* Problem description *
Reproduce each of the following entries without changing a character.

* Input material *
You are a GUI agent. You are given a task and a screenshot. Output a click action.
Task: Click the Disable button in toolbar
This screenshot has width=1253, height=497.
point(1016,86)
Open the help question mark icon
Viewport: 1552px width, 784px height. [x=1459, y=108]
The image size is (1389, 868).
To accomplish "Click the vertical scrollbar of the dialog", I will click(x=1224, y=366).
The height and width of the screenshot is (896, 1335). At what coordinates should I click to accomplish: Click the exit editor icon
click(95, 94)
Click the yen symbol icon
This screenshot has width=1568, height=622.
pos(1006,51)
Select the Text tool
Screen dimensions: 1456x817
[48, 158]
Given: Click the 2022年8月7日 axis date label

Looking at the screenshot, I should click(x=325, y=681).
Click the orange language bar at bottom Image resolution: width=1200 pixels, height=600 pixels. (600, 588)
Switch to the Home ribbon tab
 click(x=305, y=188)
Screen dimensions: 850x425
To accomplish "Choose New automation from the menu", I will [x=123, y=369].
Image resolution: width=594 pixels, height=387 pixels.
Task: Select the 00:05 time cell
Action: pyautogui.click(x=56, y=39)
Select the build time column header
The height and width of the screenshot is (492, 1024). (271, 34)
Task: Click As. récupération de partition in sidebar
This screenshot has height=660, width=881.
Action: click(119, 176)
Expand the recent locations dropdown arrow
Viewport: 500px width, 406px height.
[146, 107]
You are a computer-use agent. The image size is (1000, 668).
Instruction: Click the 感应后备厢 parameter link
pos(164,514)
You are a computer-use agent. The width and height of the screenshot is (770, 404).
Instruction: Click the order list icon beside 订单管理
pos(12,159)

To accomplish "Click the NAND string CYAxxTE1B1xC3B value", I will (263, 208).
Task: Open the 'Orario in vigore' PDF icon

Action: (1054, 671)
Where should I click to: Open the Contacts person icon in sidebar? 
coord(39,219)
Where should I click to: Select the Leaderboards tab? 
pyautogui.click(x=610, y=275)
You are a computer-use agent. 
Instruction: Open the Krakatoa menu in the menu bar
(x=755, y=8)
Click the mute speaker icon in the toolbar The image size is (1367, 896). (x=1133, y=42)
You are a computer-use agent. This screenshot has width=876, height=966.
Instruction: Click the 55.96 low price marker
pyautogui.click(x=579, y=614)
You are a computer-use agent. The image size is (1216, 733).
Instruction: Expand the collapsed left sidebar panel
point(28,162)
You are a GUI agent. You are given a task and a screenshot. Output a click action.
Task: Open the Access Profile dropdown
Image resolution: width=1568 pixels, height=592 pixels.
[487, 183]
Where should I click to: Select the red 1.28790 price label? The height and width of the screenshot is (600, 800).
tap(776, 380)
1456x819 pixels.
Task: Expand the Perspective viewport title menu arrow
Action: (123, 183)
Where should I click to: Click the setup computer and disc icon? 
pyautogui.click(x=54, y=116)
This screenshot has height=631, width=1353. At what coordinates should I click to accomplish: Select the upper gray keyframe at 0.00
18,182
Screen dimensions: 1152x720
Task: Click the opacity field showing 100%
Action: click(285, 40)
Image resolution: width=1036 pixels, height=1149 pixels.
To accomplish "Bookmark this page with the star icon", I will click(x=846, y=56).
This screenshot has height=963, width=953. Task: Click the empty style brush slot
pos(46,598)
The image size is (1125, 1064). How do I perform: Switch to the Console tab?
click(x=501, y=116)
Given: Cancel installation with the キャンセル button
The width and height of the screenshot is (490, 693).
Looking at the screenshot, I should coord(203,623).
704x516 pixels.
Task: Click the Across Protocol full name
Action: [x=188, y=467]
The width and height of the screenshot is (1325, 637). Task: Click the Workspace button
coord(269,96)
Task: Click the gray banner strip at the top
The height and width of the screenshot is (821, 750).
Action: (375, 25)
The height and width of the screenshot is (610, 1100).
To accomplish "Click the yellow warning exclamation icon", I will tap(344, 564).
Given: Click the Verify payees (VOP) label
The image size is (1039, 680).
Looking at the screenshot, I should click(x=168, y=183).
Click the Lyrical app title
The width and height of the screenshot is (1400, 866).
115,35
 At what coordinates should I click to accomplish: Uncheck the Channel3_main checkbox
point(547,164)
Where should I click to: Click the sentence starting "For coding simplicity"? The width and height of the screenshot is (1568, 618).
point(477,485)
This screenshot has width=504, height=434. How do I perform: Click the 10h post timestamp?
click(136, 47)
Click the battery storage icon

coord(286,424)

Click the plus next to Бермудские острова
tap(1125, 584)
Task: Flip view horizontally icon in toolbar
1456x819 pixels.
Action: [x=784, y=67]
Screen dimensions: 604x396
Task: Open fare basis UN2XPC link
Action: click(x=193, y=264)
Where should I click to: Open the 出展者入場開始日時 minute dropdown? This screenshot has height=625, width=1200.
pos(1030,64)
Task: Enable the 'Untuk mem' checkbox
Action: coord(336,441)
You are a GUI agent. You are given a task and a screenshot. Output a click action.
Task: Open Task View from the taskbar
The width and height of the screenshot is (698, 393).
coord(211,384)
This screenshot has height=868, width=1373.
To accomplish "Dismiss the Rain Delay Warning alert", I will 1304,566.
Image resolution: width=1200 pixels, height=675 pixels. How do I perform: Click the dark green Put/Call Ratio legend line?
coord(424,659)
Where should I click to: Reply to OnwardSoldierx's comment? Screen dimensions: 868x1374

* Finished answer *
You are a GUI agent. You are given a task and a screenshot. Output a click action.
Task: Click the Disable button in toolbar
This screenshot has width=1253, height=497.
point(1016,86)
Open the help question mark icon
Viewport: 1552px width, 784px height. [x=1459, y=108]
The image size is (1389, 868).
To accomplish "Click the vertical scrollbar of the dialog", I will click(x=1224, y=366).
The height and width of the screenshot is (896, 1335). At what coordinates should I click to accomplish: Click the exit editor icon
click(95, 94)
Click the yen symbol icon
This screenshot has width=1568, height=622.
pos(1006,51)
Select the Text tool
Screen dimensions: 1456x817
[48, 158]
Given: Click the 2022年8月7日 axis date label

Looking at the screenshot, I should click(x=325, y=681).
Click the orange language bar at bottom Image resolution: width=1200 pixels, height=600 pixels. (600, 588)
Switch to the Home ribbon tab
 click(x=305, y=188)
Screen dimensions: 850x425
To accomplish "Choose New automation from the menu", I will [x=123, y=369].
Image resolution: width=594 pixels, height=387 pixels.
Task: Select the 00:05 time cell
Action: pyautogui.click(x=56, y=39)
Select the build time column header
The height and width of the screenshot is (492, 1024). (271, 34)
Task: Click As. récupération de partition in sidebar
This screenshot has height=660, width=881.
Action: click(119, 176)
Expand the recent locations dropdown arrow
Viewport: 500px width, 406px height.
[146, 107]
You are a computer-use agent. The image size is (1000, 668).
Instruction: Click the 感应后备厢 parameter link
pos(164,514)
You are a computer-use agent. The width and height of the screenshot is (770, 404).
Instruction: Click the order list icon beside 订单管理
pos(12,159)

To accomplish "Click the NAND string CYAxxTE1B1xC3B value", I will (263, 208).
Task: Open the 'Orario in vigore' PDF icon

Action: (1054, 671)
Where should I click to: Open the Contacts person icon in sidebar? 
coord(39,219)
Where should I click to: Select the Leaderboards tab? 
pyautogui.click(x=610, y=275)
You are a computer-use agent. 
Instruction: Open the Krakatoa menu in the menu bar
(x=755, y=8)
Click the mute speaker icon in the toolbar The image size is (1367, 896). (x=1133, y=42)
You are a computer-use agent. This screenshot has width=876, height=966.
Instruction: Click the 55.96 low price marker
pyautogui.click(x=579, y=614)
You are a computer-use agent. The image size is (1216, 733).
Instruction: Expand the collapsed left sidebar panel
point(28,162)
You are a GUI agent. You are given a task and a screenshot. Output a click action.
Task: Open the Access Profile dropdown
Image resolution: width=1568 pixels, height=592 pixels.
[487, 183]
Where should I click to: Select the red 1.28790 price label? The height and width of the screenshot is (600, 800).
tap(776, 380)
1456x819 pixels.
Task: Expand the Perspective viewport title menu arrow
Action: (123, 183)
Where should I click to: Click the setup computer and disc icon? 
pyautogui.click(x=54, y=116)
This screenshot has height=631, width=1353. At what coordinates should I click to accomplish: Select the upper gray keyframe at 0.00
18,182
Screen dimensions: 1152x720
Task: Click the opacity field showing 100%
Action: click(285, 40)
Image resolution: width=1036 pixels, height=1149 pixels.
To accomplish "Bookmark this page with the star icon", I will click(x=846, y=56).
This screenshot has height=963, width=953. Task: Click the empty style brush slot
pos(46,598)
The image size is (1125, 1064). How do I perform: Switch to the Console tab?
click(x=501, y=116)
Given: Cancel installation with the キャンセル button
The width and height of the screenshot is (490, 693).
Looking at the screenshot, I should coord(203,623).
704x516 pixels.
Task: Click the Across Protocol full name
Action: [x=188, y=467]
The width and height of the screenshot is (1325, 637). Task: Click the Workspace button
coord(269,96)
Task: Click the gray banner strip at the top
The height and width of the screenshot is (821, 750).
Action: (375, 25)
The height and width of the screenshot is (610, 1100).
To accomplish "Click the yellow warning exclamation icon", I will tap(344, 564).
Given: Click the Verify payees (VOP) label
The image size is (1039, 680).
Looking at the screenshot, I should click(x=168, y=183).
Click the Lyrical app title
The width and height of the screenshot is (1400, 866).
115,35
 At what coordinates should I click to accomplish: Uncheck the Channel3_main checkbox
point(547,164)
Where should I click to: Click the sentence starting "For coding simplicity"? The width and height of the screenshot is (1568, 618).
point(477,485)
This screenshot has width=504, height=434. How do I perform: Click the 10h post timestamp?
click(136, 47)
Click the battery storage icon

coord(286,424)

Click the plus next to Бермудские острова
tap(1125, 584)
Task: Flip view horizontally icon in toolbar
1456x819 pixels.
Action: [x=784, y=67]
Screen dimensions: 604x396
Task: Open fare basis UN2XPC link
Action: click(x=193, y=264)
Where should I click to: Open the 出展者入場開始日時 minute dropdown? This screenshot has height=625, width=1200.
pos(1030,64)
Task: Enable the 'Untuk mem' checkbox
Action: coord(336,441)
You are a GUI agent. You are given a task and a screenshot. Output a click action.
Task: Open Task View from the taskbar
The width and height of the screenshot is (698, 393).
coord(211,384)
This screenshot has height=868, width=1373.
To accomplish "Dismiss the Rain Delay Warning alert", I will 1304,566.
Image resolution: width=1200 pixels, height=675 pixels. How do I perform: Click the dark green Put/Call Ratio legend line?
coord(424,659)
Where should I click to: Reply to OnwardSoldierx's comment? Screen dimensions: 868x1374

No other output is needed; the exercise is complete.